▶ _Given data_:
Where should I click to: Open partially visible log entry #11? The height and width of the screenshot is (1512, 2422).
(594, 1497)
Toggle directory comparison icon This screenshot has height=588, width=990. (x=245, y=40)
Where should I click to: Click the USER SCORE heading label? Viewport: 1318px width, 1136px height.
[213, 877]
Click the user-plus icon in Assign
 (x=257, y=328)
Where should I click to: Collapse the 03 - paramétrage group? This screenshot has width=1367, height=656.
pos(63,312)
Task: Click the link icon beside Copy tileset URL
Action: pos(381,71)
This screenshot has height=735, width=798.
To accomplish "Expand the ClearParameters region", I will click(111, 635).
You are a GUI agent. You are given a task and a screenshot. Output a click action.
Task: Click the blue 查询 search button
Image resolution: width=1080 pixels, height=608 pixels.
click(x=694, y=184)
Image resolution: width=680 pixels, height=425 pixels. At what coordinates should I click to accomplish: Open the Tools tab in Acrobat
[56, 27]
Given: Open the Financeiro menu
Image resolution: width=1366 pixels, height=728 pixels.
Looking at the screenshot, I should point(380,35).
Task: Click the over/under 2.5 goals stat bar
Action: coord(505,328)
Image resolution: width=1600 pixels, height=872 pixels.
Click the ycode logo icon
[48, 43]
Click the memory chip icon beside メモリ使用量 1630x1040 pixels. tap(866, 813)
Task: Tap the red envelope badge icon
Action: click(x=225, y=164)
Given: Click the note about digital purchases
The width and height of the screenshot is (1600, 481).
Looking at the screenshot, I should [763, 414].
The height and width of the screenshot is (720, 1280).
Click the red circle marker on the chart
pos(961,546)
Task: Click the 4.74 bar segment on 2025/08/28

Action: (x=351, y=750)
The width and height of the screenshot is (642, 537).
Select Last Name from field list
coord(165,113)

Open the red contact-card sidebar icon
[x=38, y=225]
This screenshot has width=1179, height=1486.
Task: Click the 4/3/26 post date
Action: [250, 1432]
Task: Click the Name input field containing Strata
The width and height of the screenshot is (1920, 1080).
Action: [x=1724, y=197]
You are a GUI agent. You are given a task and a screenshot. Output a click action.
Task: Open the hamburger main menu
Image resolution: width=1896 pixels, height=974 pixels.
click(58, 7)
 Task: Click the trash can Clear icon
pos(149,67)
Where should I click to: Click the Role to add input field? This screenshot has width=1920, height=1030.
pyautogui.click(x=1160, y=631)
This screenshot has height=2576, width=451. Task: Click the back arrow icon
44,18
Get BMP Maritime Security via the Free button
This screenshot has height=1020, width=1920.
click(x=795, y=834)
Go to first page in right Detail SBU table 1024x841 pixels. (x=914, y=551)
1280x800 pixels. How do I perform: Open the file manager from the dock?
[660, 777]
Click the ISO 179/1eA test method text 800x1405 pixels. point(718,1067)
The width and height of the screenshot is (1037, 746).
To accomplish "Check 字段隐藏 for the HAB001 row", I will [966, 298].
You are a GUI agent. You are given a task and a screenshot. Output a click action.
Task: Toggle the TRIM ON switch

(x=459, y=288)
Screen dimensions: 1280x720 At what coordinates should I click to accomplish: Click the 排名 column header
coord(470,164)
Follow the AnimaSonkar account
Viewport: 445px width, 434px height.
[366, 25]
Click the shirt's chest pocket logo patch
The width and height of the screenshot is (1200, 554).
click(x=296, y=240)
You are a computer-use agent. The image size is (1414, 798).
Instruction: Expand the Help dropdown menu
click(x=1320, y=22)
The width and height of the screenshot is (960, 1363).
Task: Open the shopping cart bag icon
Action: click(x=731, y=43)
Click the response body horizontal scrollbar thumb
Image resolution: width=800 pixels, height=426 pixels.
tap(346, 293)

▶ _Required work_: Give the lines of the items as a Markdown table with the columns Row and Line, numbering each line and leaving out blank ones. Begin at the line that contains "Where should I click to: Click the Role" and stop after the line that contains "click(x=296, y=240)".

▶ _Result for this exercise_:
| Row | Line |
|---|---|
| 1 | Where should I click to: Click the Role to add input field? This screenshot has width=1920, height=1030. |
| 2 | pyautogui.click(x=1160, y=631) |
| 3 | This screenshot has height=2576, width=451. Task: Click the back arrow icon |
| 4 | 44,18 |
| 5 | Get BMP Maritime Security via the Free button |
| 6 | This screenshot has height=1020, width=1920. |
| 7 | click(x=795, y=834) |
| 8 | Go to first page in right Detail SBU table 1024x841 pixels. (x=914, y=551) |
| 9 | 1280x800 pixels. How do I perform: Open the file manager from the dock? |
| 10 | [660, 777] |
| 11 | Click the ISO 179/1eA test method text 800x1405 pixels. point(718,1067) |
| 12 | The width and height of the screenshot is (1037, 746). |
| 13 | To accomplish "Check 字段隐藏 for the HAB001 row", I will [966, 298]. |
| 14 | You are a GUI agent. You are given a task and a screenshot. Output a click action. |
| 15 | Task: Toggle the TRIM ON switch |
| 16 | (x=459, y=288) |
| 17 | Screen dimensions: 1280x720 At what coordinates should I click to accomplish: Click the 排名 column header |
| 18 | coord(470,164) |
| 19 | Follow the AnimaSonkar account |
| 20 | Viewport: 445px width, 434px height. |
| 21 | [366, 25] |
| 22 | Click the shirt's chest pocket logo patch |
| 23 | The width and height of the screenshot is (1200, 554). |
| 24 | click(x=296, y=240) |